Child Care Benefits, Allowances and Working

The current government's family-friendly focus in policy brought an overhaul of the child care benefits and allowances system. It is now possible for mothers to continue receiving child care benefits while working, creating greater flexibility and financial security. In Hungary, after the conclusion of the Infant Care Benefit (CSED), which ends 168 days after birth, mothers can work with no time and income caps, without losing benefits such as the Child Care Benefit (GYED) or the Child Care Allowance (GYES).

CSED — which amounts to 100% of a mother’s previous gross salary (minus taxes) for 24 weeks or 168 days of maternity leave — is currently not available if the mother engages in paid work in any capacity. However, this may change: future plans propose allowing mothers to retain 70% of CSED even while working.

The GYED amount is based on salary is available until the child turns two — or three in the case of twins — and can be claimed by either parent. 

Crucially, GYED can now be received alongside unlimited income from employment. 

For GYES, employment is not allowed until the child is six months old, after which there are no restrictions.

These measures aim to create a flexible environment where parents can return to work at their own pace without being pressured or penalized financially.

Tax Cuts Unseen in Europe

Recently, the Hungarian Parliament passed four laws designed to make Hungary one of the most family-friendly countries in Europe. The centerpiece of these policies is expanding tax exemption for mothers and reducing the financial burden of raising children. As of July 1st this year, both CSED and GYED will be fully exempt from personal income tax - PIT (SZJA), providing concrete financial relief to families: CSED tax exemption could save families around 78,000 HUF (almost 200 EUR) per month, and GYED around 43,000 HUF (over 106 EUR). CSED payments would would thus reach the level of the mother's gross salary.

Additionally, most mothers will no longer have to pay PIT. 

Mothers with four or more children have long been exempt, and mothers under 30 are also already eligible. Starting October 1st, mothers with three children will also receive lifelong PIT exemption, regardless of age — a benefit that applies even beyond the child-rearing years, throughout their careers.

Mothers with two children will also be eligible, though through a phased approach. Beginning January 1, 2026, a multi-year program will grant PIT exemption to mothers of two, starting with those under 40 and expanding year by year until all such mothers are covered by 2029.

Prime Minister Viktor Orban pointed out that child-rearing is not only a private matter, but also a national interest, and therefore the government will support those who have and are raising children with targeted measures. The PM said: 

the PIT exemption helps families by an average of HUF 109 000 (about 270 EUR) per month.

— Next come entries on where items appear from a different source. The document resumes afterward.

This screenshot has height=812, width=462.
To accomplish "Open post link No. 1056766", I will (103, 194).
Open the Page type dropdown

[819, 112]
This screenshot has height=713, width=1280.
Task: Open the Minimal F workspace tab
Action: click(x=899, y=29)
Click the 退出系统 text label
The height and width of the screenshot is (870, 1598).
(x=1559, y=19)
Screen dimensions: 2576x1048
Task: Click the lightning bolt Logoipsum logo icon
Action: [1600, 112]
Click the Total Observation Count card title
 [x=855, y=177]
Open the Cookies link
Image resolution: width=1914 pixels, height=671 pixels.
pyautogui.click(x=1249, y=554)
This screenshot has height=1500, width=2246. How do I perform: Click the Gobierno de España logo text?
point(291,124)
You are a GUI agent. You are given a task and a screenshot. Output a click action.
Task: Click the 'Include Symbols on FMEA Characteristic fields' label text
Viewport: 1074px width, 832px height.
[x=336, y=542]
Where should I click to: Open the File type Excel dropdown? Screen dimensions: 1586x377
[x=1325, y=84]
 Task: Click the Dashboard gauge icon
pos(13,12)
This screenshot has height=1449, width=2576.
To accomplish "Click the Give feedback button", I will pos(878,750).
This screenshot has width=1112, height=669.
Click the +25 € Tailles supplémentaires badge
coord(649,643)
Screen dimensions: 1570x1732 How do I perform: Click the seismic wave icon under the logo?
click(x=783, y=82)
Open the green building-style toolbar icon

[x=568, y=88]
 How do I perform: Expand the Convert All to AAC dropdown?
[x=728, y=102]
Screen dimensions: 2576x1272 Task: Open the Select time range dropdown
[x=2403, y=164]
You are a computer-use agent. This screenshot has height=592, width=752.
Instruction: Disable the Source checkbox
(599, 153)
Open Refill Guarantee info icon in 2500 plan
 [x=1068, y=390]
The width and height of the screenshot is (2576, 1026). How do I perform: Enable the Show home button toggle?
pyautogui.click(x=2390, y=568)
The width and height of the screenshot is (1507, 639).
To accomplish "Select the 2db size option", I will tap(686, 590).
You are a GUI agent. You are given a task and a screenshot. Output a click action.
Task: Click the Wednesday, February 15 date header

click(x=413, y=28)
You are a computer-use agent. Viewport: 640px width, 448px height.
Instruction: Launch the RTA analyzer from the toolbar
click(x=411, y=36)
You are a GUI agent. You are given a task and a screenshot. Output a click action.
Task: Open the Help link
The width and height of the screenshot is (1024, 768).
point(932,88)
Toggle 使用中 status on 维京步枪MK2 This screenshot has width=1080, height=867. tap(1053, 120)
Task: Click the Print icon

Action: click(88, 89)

Younger and Older People Also Fare Better

The government also supports mothers who have taken out student or worker loans by completely or partially waiving loan repayment depending on the number of chilren.

 Since 2023, if a woman has a child before the age of 30, either during her studies or within two years of graduation, her entire student loan debt is forgiven. Previously, partial forgiveness was granted for the second child (50%) and full forgiveness for the third.

Mothers who did not pursue higher education but took out worker loans can also count on the government. Mothers receive additional benefits on the worker loan established for young people between ages 17 and 25. After childbirth, they may pause repayments for up to two years, and a portion of the debt may be forgiven depending on the number of children — similar to the student loan policy.

The government also recognizes motherhood when calculating retirement eligibility. Years spent raising children count toward the 40 years required for early retirement under Hungary’s special women’s pension scheme.